▸ ACTIVITY
Return the lines of the data below exactly. Start at the first and end with the line containing "Focus the # de Cliente Gral. field".

-- RAW DATA follows --

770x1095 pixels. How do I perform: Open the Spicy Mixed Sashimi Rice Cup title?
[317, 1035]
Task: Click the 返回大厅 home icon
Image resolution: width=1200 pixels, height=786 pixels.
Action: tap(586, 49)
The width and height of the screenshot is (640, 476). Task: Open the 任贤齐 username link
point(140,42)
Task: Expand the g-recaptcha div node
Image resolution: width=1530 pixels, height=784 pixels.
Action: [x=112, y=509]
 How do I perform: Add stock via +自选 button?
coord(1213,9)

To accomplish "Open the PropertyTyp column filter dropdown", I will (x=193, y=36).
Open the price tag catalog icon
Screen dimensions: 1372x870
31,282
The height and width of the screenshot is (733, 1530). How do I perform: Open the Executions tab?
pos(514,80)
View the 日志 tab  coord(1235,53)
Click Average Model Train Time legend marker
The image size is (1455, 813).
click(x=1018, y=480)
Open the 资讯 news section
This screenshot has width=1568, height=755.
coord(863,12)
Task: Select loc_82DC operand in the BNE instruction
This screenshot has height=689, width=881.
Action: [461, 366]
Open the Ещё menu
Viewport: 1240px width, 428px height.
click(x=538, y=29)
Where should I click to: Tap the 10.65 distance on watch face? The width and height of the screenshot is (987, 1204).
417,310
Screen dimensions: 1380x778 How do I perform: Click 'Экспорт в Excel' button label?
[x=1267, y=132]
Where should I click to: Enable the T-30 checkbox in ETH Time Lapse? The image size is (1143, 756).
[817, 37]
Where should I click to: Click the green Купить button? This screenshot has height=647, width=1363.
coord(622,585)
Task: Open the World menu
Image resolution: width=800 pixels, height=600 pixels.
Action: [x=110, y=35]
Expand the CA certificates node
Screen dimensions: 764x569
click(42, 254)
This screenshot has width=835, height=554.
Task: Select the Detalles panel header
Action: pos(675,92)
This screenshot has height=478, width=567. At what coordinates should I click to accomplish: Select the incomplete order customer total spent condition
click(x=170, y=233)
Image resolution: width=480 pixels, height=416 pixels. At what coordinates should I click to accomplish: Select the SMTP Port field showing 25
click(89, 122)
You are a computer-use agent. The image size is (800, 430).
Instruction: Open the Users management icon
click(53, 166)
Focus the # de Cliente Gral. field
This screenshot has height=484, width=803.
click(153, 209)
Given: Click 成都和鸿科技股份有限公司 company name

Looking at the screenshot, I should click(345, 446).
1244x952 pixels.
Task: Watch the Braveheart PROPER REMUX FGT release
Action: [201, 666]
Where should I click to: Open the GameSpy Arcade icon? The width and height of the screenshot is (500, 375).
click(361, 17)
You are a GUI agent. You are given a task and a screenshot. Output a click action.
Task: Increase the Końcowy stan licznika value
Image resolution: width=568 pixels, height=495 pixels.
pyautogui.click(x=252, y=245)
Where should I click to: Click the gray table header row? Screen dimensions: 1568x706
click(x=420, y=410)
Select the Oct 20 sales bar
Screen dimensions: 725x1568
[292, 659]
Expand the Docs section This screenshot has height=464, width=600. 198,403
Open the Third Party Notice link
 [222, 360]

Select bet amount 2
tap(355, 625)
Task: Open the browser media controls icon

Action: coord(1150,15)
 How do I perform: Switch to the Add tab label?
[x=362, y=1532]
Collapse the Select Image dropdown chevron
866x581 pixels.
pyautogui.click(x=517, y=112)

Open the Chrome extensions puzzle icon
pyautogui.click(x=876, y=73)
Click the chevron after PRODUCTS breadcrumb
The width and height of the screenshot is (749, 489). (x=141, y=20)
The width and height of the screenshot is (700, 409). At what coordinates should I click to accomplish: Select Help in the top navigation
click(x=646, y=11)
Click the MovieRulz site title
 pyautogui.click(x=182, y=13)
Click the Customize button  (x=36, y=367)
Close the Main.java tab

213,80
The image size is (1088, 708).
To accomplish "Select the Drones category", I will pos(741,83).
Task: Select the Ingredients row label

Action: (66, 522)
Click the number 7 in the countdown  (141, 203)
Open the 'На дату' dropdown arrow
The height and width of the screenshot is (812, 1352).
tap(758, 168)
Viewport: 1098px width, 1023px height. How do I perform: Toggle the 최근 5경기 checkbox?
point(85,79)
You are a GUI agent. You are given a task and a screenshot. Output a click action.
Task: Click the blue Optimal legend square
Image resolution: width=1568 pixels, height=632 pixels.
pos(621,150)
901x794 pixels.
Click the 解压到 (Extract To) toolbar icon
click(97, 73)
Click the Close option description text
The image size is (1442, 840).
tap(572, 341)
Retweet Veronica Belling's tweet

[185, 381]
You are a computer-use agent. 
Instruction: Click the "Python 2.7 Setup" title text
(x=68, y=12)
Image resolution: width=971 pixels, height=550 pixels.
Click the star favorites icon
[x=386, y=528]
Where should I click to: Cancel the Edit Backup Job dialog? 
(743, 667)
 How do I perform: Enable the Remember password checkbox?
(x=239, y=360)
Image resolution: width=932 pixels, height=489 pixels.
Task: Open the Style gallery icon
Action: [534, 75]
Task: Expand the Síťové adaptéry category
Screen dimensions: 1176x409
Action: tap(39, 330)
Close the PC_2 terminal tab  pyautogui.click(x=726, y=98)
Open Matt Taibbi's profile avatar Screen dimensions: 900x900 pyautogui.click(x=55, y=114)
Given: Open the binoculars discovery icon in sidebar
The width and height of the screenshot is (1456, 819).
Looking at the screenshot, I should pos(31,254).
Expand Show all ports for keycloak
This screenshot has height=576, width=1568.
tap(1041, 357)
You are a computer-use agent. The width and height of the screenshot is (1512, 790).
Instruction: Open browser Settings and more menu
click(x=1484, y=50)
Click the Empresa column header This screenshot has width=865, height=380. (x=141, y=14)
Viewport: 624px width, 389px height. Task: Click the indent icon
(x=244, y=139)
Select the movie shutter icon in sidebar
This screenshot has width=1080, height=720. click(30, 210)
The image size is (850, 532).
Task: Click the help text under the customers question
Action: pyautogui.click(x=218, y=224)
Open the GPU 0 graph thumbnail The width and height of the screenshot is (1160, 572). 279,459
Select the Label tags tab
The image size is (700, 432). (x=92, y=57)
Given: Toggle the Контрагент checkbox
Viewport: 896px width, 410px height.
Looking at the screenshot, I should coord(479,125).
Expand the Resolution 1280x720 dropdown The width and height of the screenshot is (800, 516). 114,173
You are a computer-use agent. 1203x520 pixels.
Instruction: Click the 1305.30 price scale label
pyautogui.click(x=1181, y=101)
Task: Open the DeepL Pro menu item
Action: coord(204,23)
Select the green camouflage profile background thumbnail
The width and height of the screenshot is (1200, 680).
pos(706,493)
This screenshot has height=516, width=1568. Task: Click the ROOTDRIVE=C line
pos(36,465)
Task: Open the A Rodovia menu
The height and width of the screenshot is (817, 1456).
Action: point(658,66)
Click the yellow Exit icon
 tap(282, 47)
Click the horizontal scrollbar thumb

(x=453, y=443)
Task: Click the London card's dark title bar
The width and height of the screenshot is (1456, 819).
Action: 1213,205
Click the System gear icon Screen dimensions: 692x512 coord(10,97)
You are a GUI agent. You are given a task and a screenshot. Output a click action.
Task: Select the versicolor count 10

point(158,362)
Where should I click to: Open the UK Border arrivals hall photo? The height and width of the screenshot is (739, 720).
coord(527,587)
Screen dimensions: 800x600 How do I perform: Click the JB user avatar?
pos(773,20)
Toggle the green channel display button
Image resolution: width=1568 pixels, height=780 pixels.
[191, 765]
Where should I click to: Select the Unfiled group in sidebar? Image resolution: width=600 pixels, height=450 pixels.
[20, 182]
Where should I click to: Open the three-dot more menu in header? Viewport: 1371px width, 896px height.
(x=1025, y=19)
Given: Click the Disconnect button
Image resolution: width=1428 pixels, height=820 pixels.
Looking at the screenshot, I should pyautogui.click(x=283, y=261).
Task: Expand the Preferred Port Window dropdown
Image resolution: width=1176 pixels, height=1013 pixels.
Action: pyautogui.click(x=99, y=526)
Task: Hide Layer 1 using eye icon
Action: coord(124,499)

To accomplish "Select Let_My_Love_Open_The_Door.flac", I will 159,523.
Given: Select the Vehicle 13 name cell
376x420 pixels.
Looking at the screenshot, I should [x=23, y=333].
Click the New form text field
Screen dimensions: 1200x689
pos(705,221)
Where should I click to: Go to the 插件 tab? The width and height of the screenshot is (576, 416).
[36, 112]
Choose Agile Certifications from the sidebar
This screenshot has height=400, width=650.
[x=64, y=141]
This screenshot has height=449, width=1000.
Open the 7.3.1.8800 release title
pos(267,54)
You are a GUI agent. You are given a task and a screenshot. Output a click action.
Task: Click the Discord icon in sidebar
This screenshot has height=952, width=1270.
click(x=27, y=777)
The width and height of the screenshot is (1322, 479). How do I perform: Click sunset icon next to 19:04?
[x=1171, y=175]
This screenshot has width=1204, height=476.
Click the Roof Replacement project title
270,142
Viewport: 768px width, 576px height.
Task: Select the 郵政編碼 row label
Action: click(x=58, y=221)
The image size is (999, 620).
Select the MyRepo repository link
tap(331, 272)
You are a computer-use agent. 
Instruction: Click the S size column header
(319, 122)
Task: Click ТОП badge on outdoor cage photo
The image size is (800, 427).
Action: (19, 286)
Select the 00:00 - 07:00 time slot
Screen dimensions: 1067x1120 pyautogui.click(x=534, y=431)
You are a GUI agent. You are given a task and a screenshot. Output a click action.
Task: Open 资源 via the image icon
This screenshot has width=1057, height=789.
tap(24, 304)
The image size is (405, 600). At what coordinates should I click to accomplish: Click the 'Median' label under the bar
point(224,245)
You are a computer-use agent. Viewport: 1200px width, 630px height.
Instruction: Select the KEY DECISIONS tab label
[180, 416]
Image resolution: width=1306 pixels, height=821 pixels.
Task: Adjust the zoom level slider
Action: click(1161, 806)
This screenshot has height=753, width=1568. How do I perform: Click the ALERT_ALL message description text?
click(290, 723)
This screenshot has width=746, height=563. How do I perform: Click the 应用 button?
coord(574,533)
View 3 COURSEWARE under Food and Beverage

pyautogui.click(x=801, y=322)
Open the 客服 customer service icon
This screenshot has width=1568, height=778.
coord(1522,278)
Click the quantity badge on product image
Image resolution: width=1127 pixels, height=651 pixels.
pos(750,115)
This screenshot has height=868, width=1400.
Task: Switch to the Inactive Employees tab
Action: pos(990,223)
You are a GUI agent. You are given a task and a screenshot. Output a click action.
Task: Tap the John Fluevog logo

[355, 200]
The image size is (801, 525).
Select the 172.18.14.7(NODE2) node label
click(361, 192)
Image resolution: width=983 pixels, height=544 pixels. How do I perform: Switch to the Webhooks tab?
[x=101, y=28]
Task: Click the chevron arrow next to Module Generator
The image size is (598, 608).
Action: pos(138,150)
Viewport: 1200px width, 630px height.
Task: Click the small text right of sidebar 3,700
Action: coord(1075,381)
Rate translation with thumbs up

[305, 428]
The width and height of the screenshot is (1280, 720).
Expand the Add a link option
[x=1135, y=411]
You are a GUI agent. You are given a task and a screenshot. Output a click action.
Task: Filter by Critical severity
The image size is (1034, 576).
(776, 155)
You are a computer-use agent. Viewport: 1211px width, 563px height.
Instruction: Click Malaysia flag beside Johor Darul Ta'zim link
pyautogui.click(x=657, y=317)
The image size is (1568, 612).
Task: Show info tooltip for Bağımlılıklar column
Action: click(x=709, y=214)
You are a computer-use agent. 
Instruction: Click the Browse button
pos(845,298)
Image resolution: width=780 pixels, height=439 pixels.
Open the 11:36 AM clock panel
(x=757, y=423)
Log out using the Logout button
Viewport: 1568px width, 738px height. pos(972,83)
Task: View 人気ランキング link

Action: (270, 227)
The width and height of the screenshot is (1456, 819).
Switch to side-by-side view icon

-- RAW DATA concluded --

▸ OUTPUT
770x1095 pixels. How do I perform: Open the Spicy Mixed Sashimi Rice Cup title?
[317, 1035]
Task: Click the 返回大厅 home icon
Image resolution: width=1200 pixels, height=786 pixels.
Action: tap(586, 49)
The width and height of the screenshot is (640, 476). Task: Open the 任贤齐 username link
point(140,42)
Task: Expand the g-recaptcha div node
Image resolution: width=1530 pixels, height=784 pixels.
Action: [x=112, y=509]
 How do I perform: Add stock via +自选 button?
coord(1213,9)

To accomplish "Open the PropertyTyp column filter dropdown", I will (x=193, y=36).
Open the price tag catalog icon
Screen dimensions: 1372x870
31,282
The height and width of the screenshot is (733, 1530). How do I perform: Open the Executions tab?
pos(514,80)
View the 日志 tab  coord(1235,53)
Click Average Model Train Time legend marker
The image size is (1455, 813).
click(x=1018, y=480)
Open the 资讯 news section
This screenshot has width=1568, height=755.
coord(863,12)
Task: Select loc_82DC operand in the BNE instruction
This screenshot has height=689, width=881.
Action: [461, 366]
Open the Ещё menu
Viewport: 1240px width, 428px height.
click(x=538, y=29)
Where should I click to: Tap the 10.65 distance on watch face? The width and height of the screenshot is (987, 1204).
417,310
Screen dimensions: 1380x778 How do I perform: Click 'Экспорт в Excel' button label?
[x=1267, y=132]
Where should I click to: Enable the T-30 checkbox in ETH Time Lapse? The image size is (1143, 756).
[817, 37]
Where should I click to: Click the green Купить button? This screenshot has height=647, width=1363.
coord(622,585)
Task: Open the World menu
Image resolution: width=800 pixels, height=600 pixels.
Action: [x=110, y=35]
Expand the CA certificates node
Screen dimensions: 764x569
click(42, 254)
This screenshot has width=835, height=554.
Task: Select the Detalles panel header
Action: pos(675,92)
This screenshot has height=478, width=567. At what coordinates should I click to accomplish: Select the incomplete order customer total spent condition
click(x=170, y=233)
Image resolution: width=480 pixels, height=416 pixels. At what coordinates should I click to accomplish: Select the SMTP Port field showing 25
click(89, 122)
You are a computer-use agent. The image size is (800, 430).
Instruction: Open the Users management icon
click(53, 166)
Focus the # de Cliente Gral. field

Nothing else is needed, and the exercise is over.